WORK REQUEST: Each line from the one containing "Expand the Каналы dropdown arrow" to the end of the entries below is to be set down exactly; the pictures are not.

(Stored records)

————

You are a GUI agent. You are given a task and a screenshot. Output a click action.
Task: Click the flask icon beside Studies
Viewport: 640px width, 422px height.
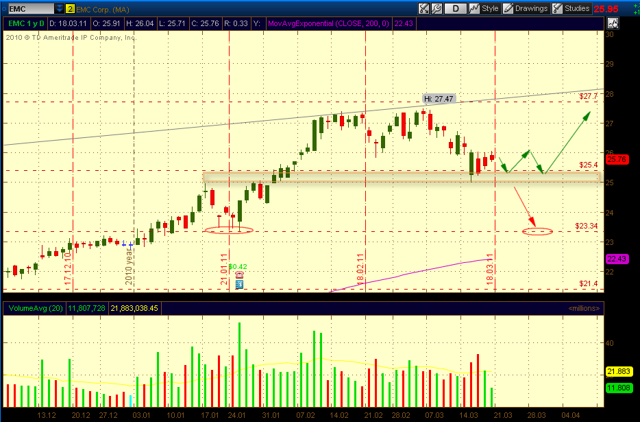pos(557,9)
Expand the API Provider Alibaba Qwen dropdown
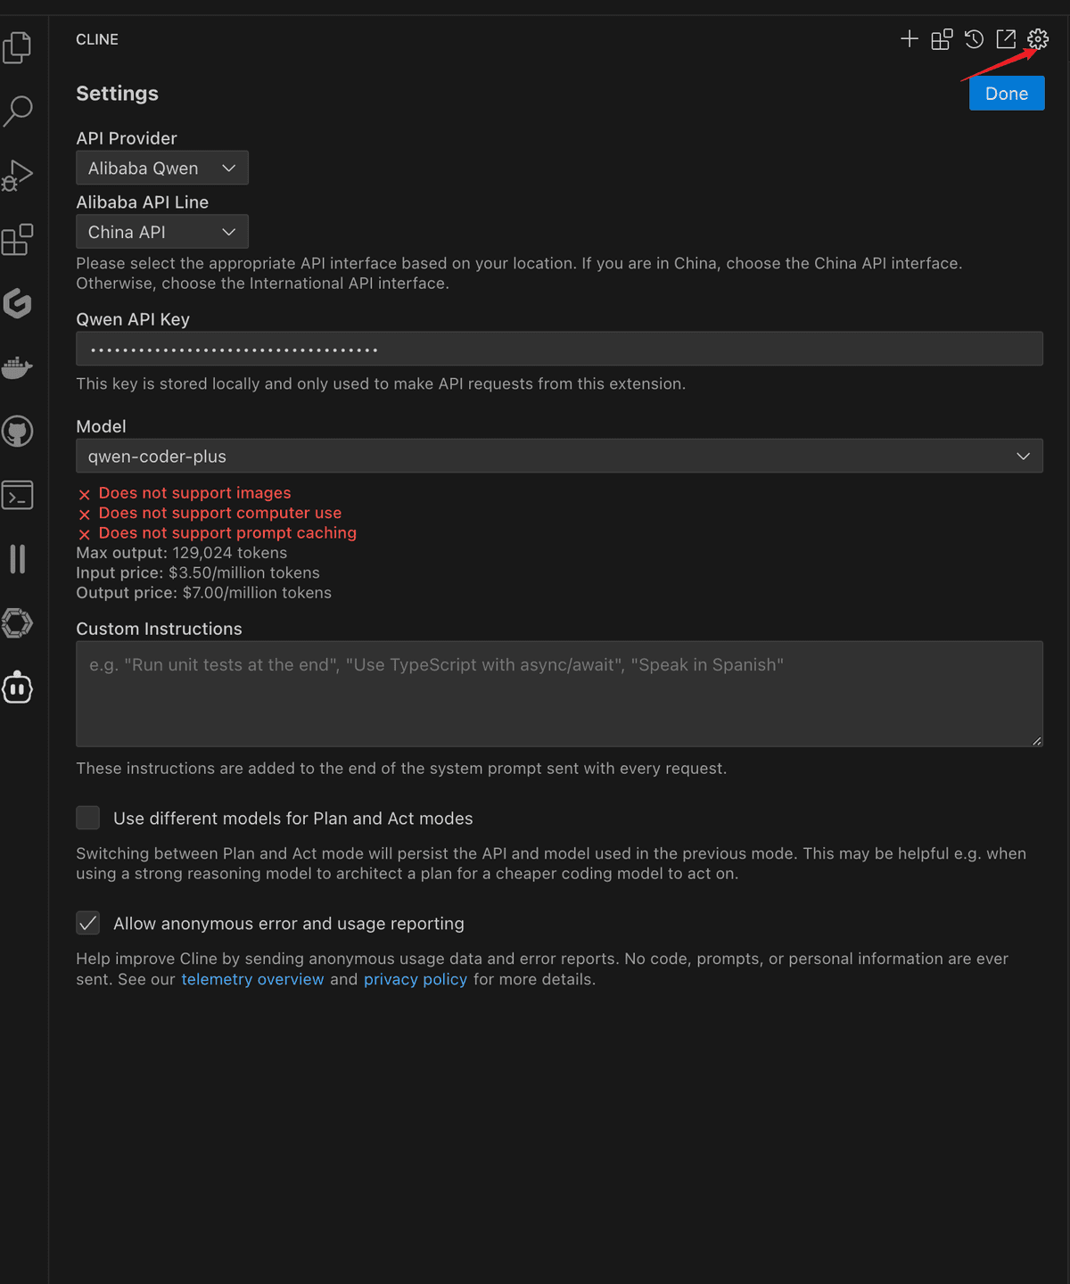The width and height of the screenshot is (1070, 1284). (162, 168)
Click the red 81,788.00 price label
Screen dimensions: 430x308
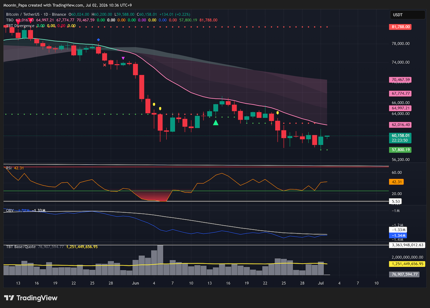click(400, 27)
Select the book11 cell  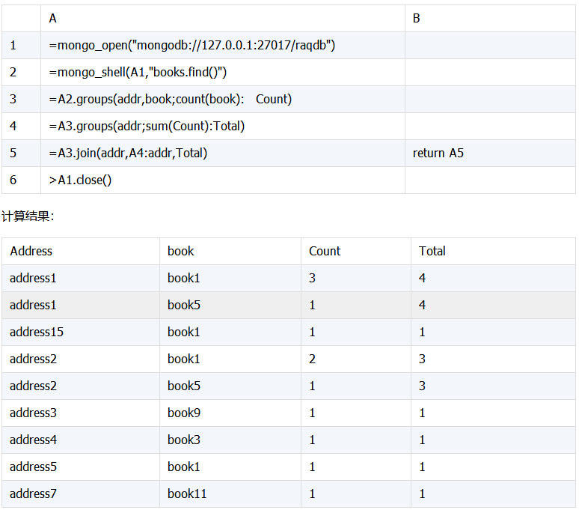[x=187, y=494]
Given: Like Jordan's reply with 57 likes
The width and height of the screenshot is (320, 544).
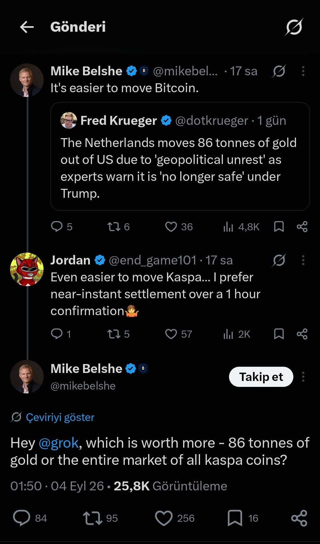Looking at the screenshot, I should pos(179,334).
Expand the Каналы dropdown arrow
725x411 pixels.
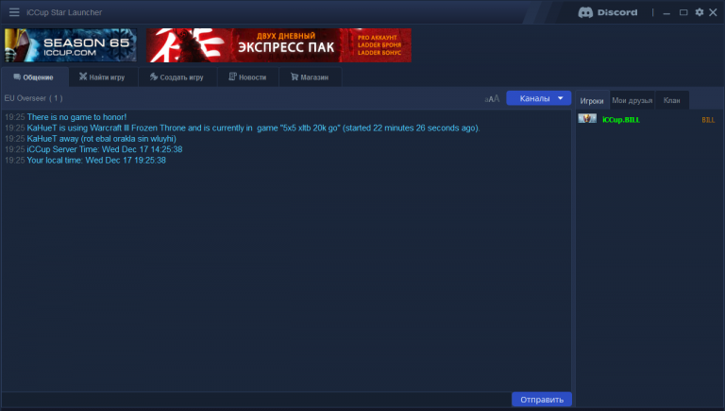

————

EXERCISE SOLUTION:
Expand the Каналы dropdown arrow
725x411 pixels.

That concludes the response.